** TRY IT **
Write out each entry again. Keep every word exactly as it is.

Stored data
"""

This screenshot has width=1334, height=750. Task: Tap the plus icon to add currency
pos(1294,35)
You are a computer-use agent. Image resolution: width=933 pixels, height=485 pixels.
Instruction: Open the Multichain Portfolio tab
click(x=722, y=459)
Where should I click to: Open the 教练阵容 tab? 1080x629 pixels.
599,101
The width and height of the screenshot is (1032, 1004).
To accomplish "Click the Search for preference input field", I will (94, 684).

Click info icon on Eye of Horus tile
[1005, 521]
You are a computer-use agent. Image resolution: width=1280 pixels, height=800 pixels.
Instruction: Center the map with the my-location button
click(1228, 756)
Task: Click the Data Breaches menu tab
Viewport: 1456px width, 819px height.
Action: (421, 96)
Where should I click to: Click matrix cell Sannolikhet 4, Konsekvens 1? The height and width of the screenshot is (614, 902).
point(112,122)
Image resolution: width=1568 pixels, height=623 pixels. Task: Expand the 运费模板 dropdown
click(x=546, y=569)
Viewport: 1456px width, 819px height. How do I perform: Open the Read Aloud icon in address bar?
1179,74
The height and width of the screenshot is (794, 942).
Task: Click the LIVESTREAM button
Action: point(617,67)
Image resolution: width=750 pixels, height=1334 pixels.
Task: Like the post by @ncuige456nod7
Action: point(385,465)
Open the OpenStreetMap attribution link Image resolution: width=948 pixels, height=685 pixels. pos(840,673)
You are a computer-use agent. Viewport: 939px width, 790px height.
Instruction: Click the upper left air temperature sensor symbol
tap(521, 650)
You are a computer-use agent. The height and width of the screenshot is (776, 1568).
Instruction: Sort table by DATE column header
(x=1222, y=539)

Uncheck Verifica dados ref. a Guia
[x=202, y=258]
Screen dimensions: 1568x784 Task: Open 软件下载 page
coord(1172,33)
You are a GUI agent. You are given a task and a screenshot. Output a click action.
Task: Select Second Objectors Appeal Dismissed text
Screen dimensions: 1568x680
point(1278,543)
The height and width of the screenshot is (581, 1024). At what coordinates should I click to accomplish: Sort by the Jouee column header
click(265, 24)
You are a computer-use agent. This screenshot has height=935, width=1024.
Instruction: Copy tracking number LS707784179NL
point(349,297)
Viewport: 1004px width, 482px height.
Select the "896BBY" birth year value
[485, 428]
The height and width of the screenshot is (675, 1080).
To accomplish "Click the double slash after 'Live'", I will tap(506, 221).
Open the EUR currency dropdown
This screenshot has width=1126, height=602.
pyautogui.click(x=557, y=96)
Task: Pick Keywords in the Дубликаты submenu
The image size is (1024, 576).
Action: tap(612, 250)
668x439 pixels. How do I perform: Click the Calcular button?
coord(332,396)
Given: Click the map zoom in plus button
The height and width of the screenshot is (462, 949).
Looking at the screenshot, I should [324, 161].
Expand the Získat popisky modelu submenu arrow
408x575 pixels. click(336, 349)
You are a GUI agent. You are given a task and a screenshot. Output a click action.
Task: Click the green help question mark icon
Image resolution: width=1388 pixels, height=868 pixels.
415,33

"""

** WRITTEN SOLUTION **
This screenshot has width=1334, height=750. Task: Tap the plus icon to add currency
pos(1294,35)
You are a computer-use agent. Image resolution: width=933 pixels, height=485 pixels.
Instruction: Open the Multichain Portfolio tab
click(x=722, y=459)
Where should I click to: Open the 教练阵容 tab? 1080x629 pixels.
599,101
The width and height of the screenshot is (1032, 1004).
To accomplish "Click the Search for preference input field", I will (94, 684).

Click info icon on Eye of Horus tile
[1005, 521]
You are a computer-use agent. Image resolution: width=1280 pixels, height=800 pixels.
Instruction: Center the map with the my-location button
click(1228, 756)
Task: Click the Data Breaches menu tab
Viewport: 1456px width, 819px height.
Action: (421, 96)
Where should I click to: Click matrix cell Sannolikhet 4, Konsekvens 1? The height and width of the screenshot is (614, 902).
point(112,122)
Image resolution: width=1568 pixels, height=623 pixels. Task: Expand the 运费模板 dropdown
click(x=546, y=569)
Viewport: 1456px width, 819px height. How do I perform: Open the Read Aloud icon in address bar?
1179,74
The height and width of the screenshot is (794, 942).
Task: Click the LIVESTREAM button
Action: point(617,67)
Image resolution: width=750 pixels, height=1334 pixels.
Task: Like the post by @ncuige456nod7
Action: point(385,465)
Open the OpenStreetMap attribution link Image resolution: width=948 pixels, height=685 pixels. pos(840,673)
You are a computer-use agent. Viewport: 939px width, 790px height.
Instruction: Click the upper left air temperature sensor symbol
tap(521, 650)
You are a computer-use agent. The height and width of the screenshot is (776, 1568).
Instruction: Sort table by DATE column header
(x=1222, y=539)

Uncheck Verifica dados ref. a Guia
[x=202, y=258]
Screen dimensions: 1568x784 Task: Open 软件下载 page
coord(1172,33)
You are a GUI agent. You are given a task and a screenshot. Output a click action.
Task: Select Second Objectors Appeal Dismissed text
Screen dimensions: 1568x680
point(1278,543)
The height and width of the screenshot is (581, 1024). At what coordinates should I click to accomplish: Sort by the Jouee column header
click(265, 24)
You are a computer-use agent. This screenshot has height=935, width=1024.
Instruction: Copy tracking number LS707784179NL
point(349,297)
Viewport: 1004px width, 482px height.
Select the "896BBY" birth year value
[485, 428]
The height and width of the screenshot is (675, 1080).
To accomplish "Click the double slash after 'Live'", I will tap(506, 221).
Open the EUR currency dropdown
This screenshot has width=1126, height=602.
pyautogui.click(x=557, y=96)
Task: Pick Keywords in the Дубликаты submenu
The image size is (1024, 576).
Action: tap(612, 250)
668x439 pixels. How do I perform: Click the Calcular button?
coord(332,396)
Given: Click the map zoom in plus button
The height and width of the screenshot is (462, 949).
Looking at the screenshot, I should [324, 161].
Expand the Získat popisky modelu submenu arrow
408x575 pixels. click(336, 349)
You are a GUI agent. You are given a task and a screenshot. Output a click action.
Task: Click the green help question mark icon
Image resolution: width=1388 pixels, height=868 pixels.
415,33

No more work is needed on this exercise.